Australia’s ambassador to China has labelled the treatment of Yang Hengjun “arbitrary detention” on the morning of the writer’s closed-door trial for espionage charges.

The envoy, Graham Fletcher, was on Thursday denied entry to the Beijing court where Yang will be tried after spending more than two years in jail.

“The reason given was because of the pandemic situation but the foreign minister has also told us it’s because it’s a national security case,” Fletcher said outside court.

“This is deeply regrettable and concerning and unsatisfactory. We’ve had longstanding concerns about this case, including the lack of transparency, and therefore have concluded it is an instance of arbitrary detention.”

On Thursday afternoon China’s foreign ministry spokesman, Zhao Lijian, said that cases of national security are not open to the public, and accused Australia of “gross interference” in China’s handling of the case, with Fletcher’s comments and the request to attend the trial. Zhao said China had made “stern representations” to Australia.

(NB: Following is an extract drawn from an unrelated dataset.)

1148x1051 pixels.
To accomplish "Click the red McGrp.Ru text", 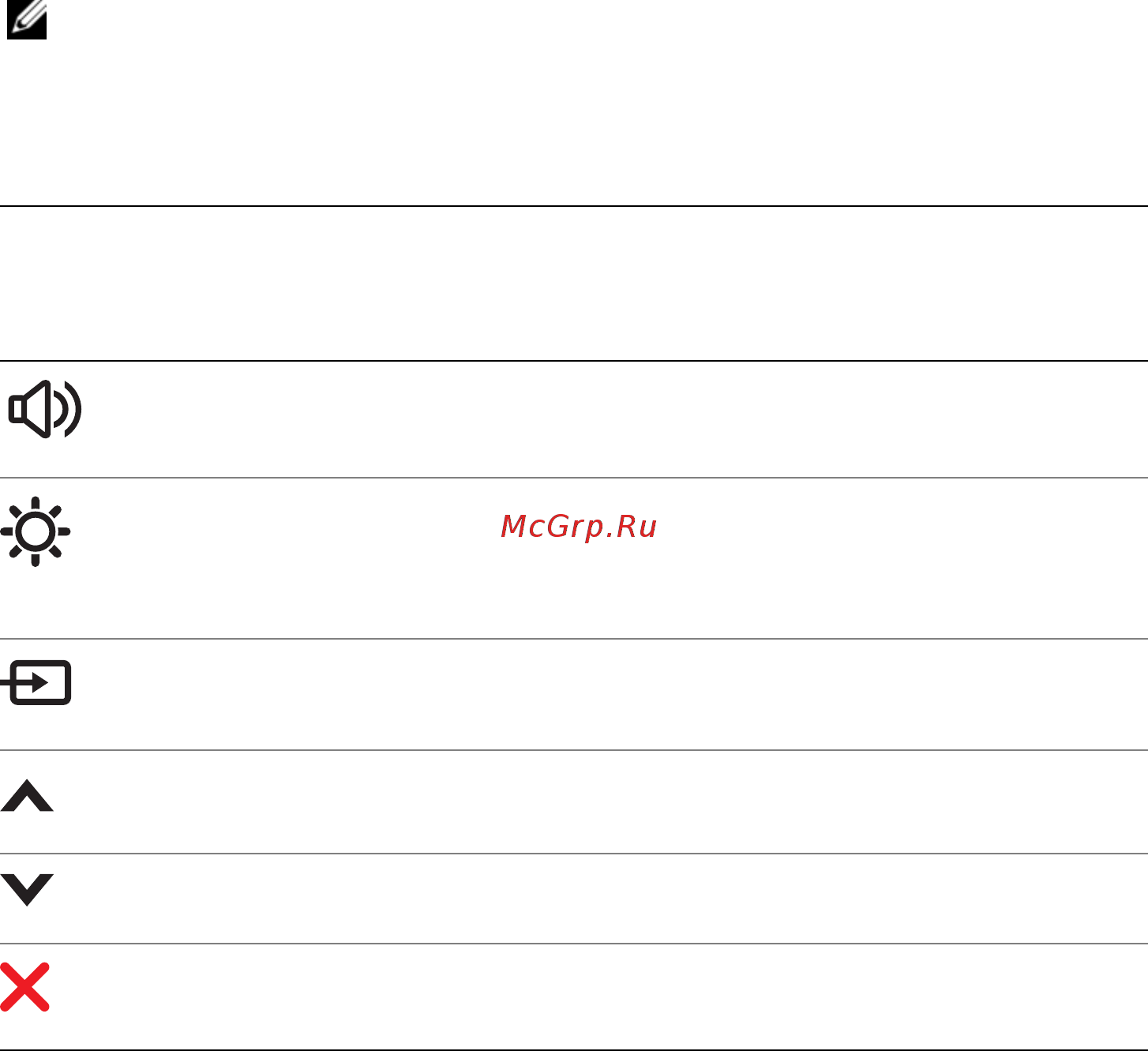I will [579, 527].
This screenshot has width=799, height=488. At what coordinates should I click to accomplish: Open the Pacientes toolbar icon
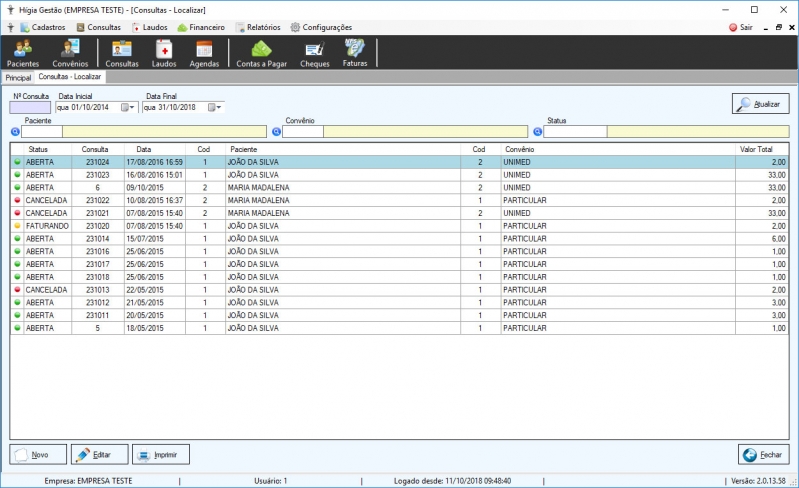[22, 53]
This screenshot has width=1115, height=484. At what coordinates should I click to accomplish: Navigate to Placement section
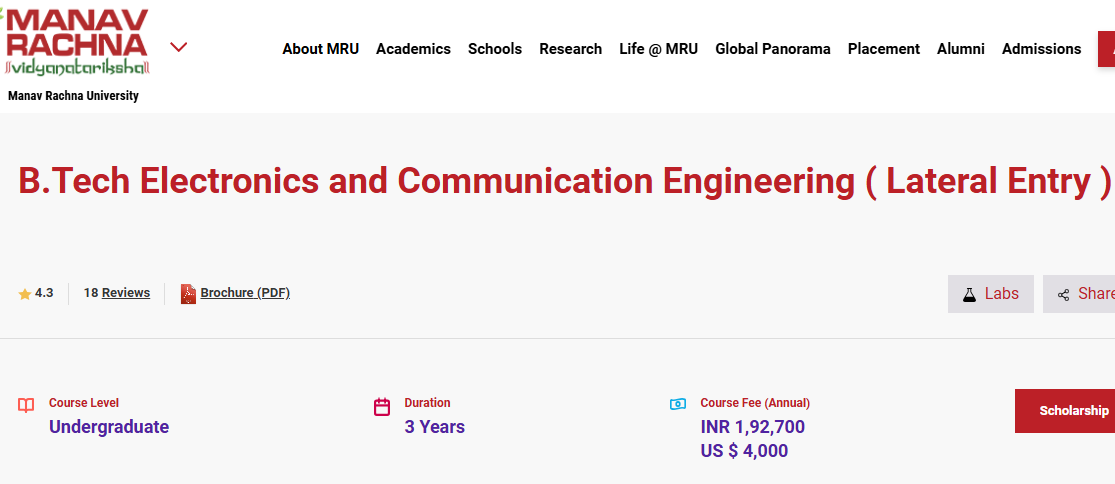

He said the case was held in accordance with the law, and would announce a verdict at a later date.

Yang – an Australian academic, author of spy novels, democracy activist and former employee of China’s state security ministry – has been detained since January 2019. He was arrested immediately on arrival at Guangzhou airport while travelling with his wife and son. He was formally charged with conducting espionage on behalf of a foreign country but Chinese authorities have not identified the country. Australia’s prime minister, Scott Morrison, has said it is “absolutely untrue” to say Yang had acted as a spy for Australia.

The detainee was initially held in “residential surveillance at a designated location” – a secretive form of detention denying access to lawyers and family, which has been classified by UN human rights experts as a type of enforced disappearance – before being moved to a Beijing detention facility. Over the past two years Yang reported being interrogated more than 300 times by dozens of different people, for hours at a time. He has maintained his innocence of all charges.

In a letter released on Wednesday, Yang accused the Chinese government of taking revenge on him for his writing, but said he was unafraid of the “suffering and torture” of a long prison sentence.

“There is nothing more liberating than having one’s worst fears realised,” he said. “I have no fear now. I will never compromise.”

China’s notoriously opaque justice system is even more so when it comes to national security cases involving foreigners. Fletcher said the only information the Australian government had received about the case was that Yang’s charges related to espionage. He was critical of the refusal to allow him or others access to the courtroom.

“It’s a treaty obligation [to allow consular access] and it’s also necessary to give, not only our government but other governments, confidence in the process.”

. The court system routinely reports conviction rates of about 99%, and Yang’s charges carry lengthy terms.

“Regardless of what happens today we will continue to advocate strongly for Dr Yang and his interests and rights, and continue to offer consular support to him and his family,” Fletcher said.

Australia’s foreign affairs minister, Marise Payne, said Yang had “delayed and limited” access to a lawyer, who had last visited him on 21 May.

“I very much hope that we have a transparent and open process,” Payne told ABC radio on Thursday. “We’re not interfering in China’s legal system. The concerns that we have raised are legitimate ones. But we do expect those basic international standards of justice to be met.”

Last week Payne criticised China’s refusal to give Australia information about the case in a statement the Chinese foreign ministry labelled “deplorable”.

Yang’s trial was due to start in January but was delayed for several months until an announcement last week that it was scheduled for Thursday.

His case is one of several prosecutions of foreigners from countries now in dispute with Beijing. Another Australian, the journalist Cheng Lei, has been detained for more than eight months on similarly vague national security charges. On Thursday Fletcher said there was no reason to link Yang’s case to the relationship between China and Australia.

Human Rights Watch’s Australia researcher, Sophie McNeill, said Yang had been denied the right to a fair trial “from the moment he was detained over two years ago”.

“He’s been ill-treated, shackled, denied contact with his family, blocked from accessing his lawyer – and now Chinese authorities are indicating Australian diplomats cannot attend the trial. This case is an indictment of Beijing’s nakedly politicised legal system, but it’s Yang who’ll pay the price.”